Switch "Identify the location of" to "Find the position of" in every one of the lines below, leaving everything else as it is.

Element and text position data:
────────────────

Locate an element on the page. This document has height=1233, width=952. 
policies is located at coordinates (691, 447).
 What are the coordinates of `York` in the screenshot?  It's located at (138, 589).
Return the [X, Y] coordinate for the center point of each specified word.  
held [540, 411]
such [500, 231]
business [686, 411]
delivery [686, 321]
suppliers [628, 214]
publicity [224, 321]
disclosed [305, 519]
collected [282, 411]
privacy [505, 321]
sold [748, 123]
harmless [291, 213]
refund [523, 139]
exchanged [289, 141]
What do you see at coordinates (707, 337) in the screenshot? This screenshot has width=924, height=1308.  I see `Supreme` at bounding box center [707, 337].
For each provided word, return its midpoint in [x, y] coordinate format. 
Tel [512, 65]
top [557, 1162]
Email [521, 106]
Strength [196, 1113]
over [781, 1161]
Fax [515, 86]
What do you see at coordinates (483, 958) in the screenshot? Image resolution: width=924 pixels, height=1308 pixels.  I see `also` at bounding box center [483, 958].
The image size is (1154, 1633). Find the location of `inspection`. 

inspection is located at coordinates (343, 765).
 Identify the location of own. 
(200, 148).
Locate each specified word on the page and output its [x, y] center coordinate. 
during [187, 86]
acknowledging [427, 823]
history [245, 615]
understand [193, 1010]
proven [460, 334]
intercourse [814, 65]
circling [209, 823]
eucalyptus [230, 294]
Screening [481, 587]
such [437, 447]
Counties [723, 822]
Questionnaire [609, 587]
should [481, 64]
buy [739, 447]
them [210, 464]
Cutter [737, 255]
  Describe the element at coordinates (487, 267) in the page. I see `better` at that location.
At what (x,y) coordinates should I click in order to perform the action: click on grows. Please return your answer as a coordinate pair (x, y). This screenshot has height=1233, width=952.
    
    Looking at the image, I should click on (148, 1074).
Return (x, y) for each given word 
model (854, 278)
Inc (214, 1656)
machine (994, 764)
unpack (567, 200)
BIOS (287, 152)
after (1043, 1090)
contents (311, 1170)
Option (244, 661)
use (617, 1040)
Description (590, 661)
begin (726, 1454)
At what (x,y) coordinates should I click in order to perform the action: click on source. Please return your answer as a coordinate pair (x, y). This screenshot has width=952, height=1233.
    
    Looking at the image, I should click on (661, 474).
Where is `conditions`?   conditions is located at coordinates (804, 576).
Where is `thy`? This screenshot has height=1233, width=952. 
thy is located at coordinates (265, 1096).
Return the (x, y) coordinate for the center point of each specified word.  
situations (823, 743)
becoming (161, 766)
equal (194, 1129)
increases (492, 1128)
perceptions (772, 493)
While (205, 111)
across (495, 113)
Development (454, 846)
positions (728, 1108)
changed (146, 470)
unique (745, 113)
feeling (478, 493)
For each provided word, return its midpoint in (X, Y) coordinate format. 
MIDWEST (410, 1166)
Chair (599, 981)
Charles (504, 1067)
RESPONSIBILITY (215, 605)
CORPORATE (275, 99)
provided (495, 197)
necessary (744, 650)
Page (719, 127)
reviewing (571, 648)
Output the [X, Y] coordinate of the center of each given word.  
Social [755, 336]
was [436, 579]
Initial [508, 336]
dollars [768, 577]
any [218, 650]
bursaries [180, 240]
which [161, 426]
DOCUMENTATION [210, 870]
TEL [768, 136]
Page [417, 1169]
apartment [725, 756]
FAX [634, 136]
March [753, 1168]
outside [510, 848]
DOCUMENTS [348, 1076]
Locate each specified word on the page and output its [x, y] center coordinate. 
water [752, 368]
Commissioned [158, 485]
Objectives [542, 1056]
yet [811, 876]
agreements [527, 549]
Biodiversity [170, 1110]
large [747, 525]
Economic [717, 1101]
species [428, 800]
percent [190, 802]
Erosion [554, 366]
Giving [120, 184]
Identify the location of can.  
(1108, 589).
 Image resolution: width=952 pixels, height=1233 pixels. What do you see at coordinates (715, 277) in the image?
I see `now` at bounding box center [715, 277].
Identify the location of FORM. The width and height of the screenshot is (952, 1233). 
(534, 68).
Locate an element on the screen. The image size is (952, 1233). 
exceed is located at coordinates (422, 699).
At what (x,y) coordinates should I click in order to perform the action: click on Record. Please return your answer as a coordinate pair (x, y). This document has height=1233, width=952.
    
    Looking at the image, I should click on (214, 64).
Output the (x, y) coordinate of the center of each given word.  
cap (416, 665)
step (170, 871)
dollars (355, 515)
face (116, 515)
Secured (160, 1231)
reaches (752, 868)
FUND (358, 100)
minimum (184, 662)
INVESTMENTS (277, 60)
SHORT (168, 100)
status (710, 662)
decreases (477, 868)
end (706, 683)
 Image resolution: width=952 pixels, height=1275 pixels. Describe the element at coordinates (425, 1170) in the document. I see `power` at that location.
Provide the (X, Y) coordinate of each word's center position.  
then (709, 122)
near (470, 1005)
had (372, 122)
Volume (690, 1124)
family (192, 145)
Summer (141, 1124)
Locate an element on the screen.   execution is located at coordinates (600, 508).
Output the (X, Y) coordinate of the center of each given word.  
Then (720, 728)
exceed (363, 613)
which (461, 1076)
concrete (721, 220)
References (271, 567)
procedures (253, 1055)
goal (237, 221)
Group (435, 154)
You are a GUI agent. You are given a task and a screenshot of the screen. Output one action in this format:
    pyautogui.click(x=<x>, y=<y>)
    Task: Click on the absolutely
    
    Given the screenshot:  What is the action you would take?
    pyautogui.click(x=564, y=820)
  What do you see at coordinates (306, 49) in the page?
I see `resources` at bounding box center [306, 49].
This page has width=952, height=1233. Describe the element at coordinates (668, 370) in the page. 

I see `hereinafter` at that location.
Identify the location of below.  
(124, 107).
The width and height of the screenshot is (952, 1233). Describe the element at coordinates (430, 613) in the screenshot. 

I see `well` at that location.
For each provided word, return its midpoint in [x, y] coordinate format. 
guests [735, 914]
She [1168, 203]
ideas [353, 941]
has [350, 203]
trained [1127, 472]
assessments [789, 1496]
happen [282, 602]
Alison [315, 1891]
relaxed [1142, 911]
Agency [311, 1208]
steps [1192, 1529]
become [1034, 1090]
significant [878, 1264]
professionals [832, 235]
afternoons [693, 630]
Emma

────────────────

### [REPLY]
Locate an element on the page. This document has height=1233, width=952. 
policies is located at coordinates (691, 447).
 What are the coordinates of `York` in the screenshot?  It's located at (138, 589).
Return the [X, Y] coordinate for the center point of each specified word.  
held [540, 411]
such [500, 231]
business [686, 411]
delivery [686, 321]
suppliers [628, 214]
publicity [224, 321]
disclosed [305, 519]
collected [282, 411]
privacy [505, 321]
sold [748, 123]
harmless [291, 213]
refund [523, 139]
exchanged [289, 141]
What do you see at coordinates (707, 337) in the screenshot? This screenshot has width=924, height=1308.  I see `Supreme` at bounding box center [707, 337].
For each provided word, return its midpoint in [x, y] coordinate format. 
Tel [512, 65]
top [557, 1162]
Email [521, 106]
Strength [196, 1113]
over [781, 1161]
Fax [515, 86]
What do you see at coordinates (483, 958) in the screenshot? Image resolution: width=924 pixels, height=1308 pixels.  I see `also` at bounding box center [483, 958].
The image size is (1154, 1633). Find the location of `inspection`. 

inspection is located at coordinates (343, 765).
 Find the position of own. 
(200, 148).
Locate each specified word on the page and output its [x, y] center coordinate. 
during [187, 86]
acknowledging [427, 823]
history [245, 615]
understand [193, 1010]
proven [460, 334]
intercourse [814, 65]
circling [209, 823]
eucalyptus [230, 294]
Screening [481, 587]
such [437, 447]
Counties [723, 822]
Questionnaire [609, 587]
should [481, 64]
buy [739, 447]
them [210, 464]
Cutter [737, 255]
  Describe the element at coordinates (487, 267) in the page. I see `better` at that location.
At what (x,y) coordinates should I click in order to perform the action: click on grows. Please return your answer as a coordinate pair (x, y). This screenshot has height=1233, width=952.
    
    Looking at the image, I should click on (148, 1074).
Return (x, y) for each given word 
model (854, 278)
Inc (214, 1656)
machine (994, 764)
unpack (567, 200)
BIOS (287, 152)
after (1043, 1090)
contents (311, 1170)
Option (244, 661)
use (617, 1040)
Description (590, 661)
begin (726, 1454)
At what (x,y) coordinates should I click in order to perform the action: click on source. Please return your answer as a coordinate pair (x, y). This screenshot has width=952, height=1233.
    
    Looking at the image, I should click on (661, 474).
Where is `conditions`?   conditions is located at coordinates (804, 576).
Where is `thy`? This screenshot has height=1233, width=952. 
thy is located at coordinates (265, 1096).
Return the (x, y) coordinate for the center point of each specified word.  
situations (823, 743)
becoming (161, 766)
equal (194, 1129)
increases (492, 1128)
perceptions (772, 493)
While (205, 111)
across (495, 113)
Development (454, 846)
positions (728, 1108)
changed (146, 470)
unique (745, 113)
feeling (478, 493)
For each provided word, return its midpoint in (X, Y) coordinate format. 
MIDWEST (410, 1166)
Chair (599, 981)
Charles (504, 1067)
RESPONSIBILITY (215, 605)
CORPORATE (275, 99)
provided (495, 197)
necessary (744, 650)
Page (719, 127)
reviewing (571, 648)
Output the [X, Y] coordinate of the center of each given word.  
Social [755, 336]
was [436, 579]
Initial [508, 336]
dollars [768, 577]
any [218, 650]
bursaries [180, 240]
which [161, 426]
DOCUMENTATION [210, 870]
TEL [768, 136]
Page [417, 1169]
apartment [725, 756]
FAX [634, 136]
March [753, 1168]
outside [510, 848]
DOCUMENTS [348, 1076]
Locate each specified word on the page and output its [x, y] center coordinate. 
water [752, 368]
Commissioned [158, 485]
Objectives [542, 1056]
yet [811, 876]
agreements [527, 549]
Biodiversity [170, 1110]
large [747, 525]
Economic [717, 1101]
species [428, 800]
percent [190, 802]
Erosion [554, 366]
Giving [120, 184]
Find the position of can.  
(1108, 589).
 Image resolution: width=952 pixels, height=1233 pixels. What do you see at coordinates (715, 277) in the image?
I see `now` at bounding box center [715, 277].
Find the position of FORM. The width and height of the screenshot is (952, 1233). 
(534, 68).
Locate an element on the screen. The image size is (952, 1233). 
exceed is located at coordinates (422, 699).
At what (x,y) coordinates should I click in order to perform the action: click on Record. Please return your answer as a coordinate pair (x, y). This document has height=1233, width=952.
    
    Looking at the image, I should click on (214, 64).
Output the (x, y) coordinate of the center of each given word.  
cap (416, 665)
step (170, 871)
dollars (355, 515)
face (116, 515)
Secured (160, 1231)
reaches (752, 868)
FUND (358, 100)
minimum (184, 662)
INVESTMENTS (277, 60)
SHORT (168, 100)
status (710, 662)
decreases (477, 868)
end (706, 683)
 Image resolution: width=952 pixels, height=1275 pixels. Describe the element at coordinates (425, 1170) in the document. I see `power` at that location.
Provide the (X, Y) coordinate of each word's center position.  
then (709, 122)
near (470, 1005)
had (372, 122)
Volume (690, 1124)
family (192, 145)
Summer (141, 1124)
Locate an element on the screen.   execution is located at coordinates (600, 508).
Output the (X, Y) coordinate of the center of each given word.  
Then (720, 728)
exceed (363, 613)
which (461, 1076)
concrete (721, 220)
References (271, 567)
procedures (253, 1055)
goal (237, 221)
Group (435, 154)
You are a GUI agent. You are given a task and a screenshot of the screen. Output one action in this format:
    pyautogui.click(x=<x>, y=<y>)
    Task: Click on the absolutely
    
    Given the screenshot:  What is the action you would take?
    pyautogui.click(x=564, y=820)
  What do you see at coordinates (306, 49) in the page?
I see `resources` at bounding box center [306, 49].
This page has width=952, height=1233. Describe the element at coordinates (668, 370) in the page. 

I see `hereinafter` at that location.
Find the position of below.  
(124, 107).
The width and height of the screenshot is (952, 1233). Describe the element at coordinates (430, 613) in the screenshot. 

I see `well` at that location.
For each provided word, return its midpoint in [x, y] coordinate format. 
guests [735, 914]
She [1168, 203]
ideas [353, 941]
has [350, 203]
trained [1127, 472]
assessments [789, 1496]
happen [282, 602]
Alison [315, 1891]
relaxed [1142, 911]
Agency [311, 1208]
steps [1192, 1529]
become [1034, 1090]
significant [878, 1264]
professionals [832, 235]
afternoons [693, 630]
Emma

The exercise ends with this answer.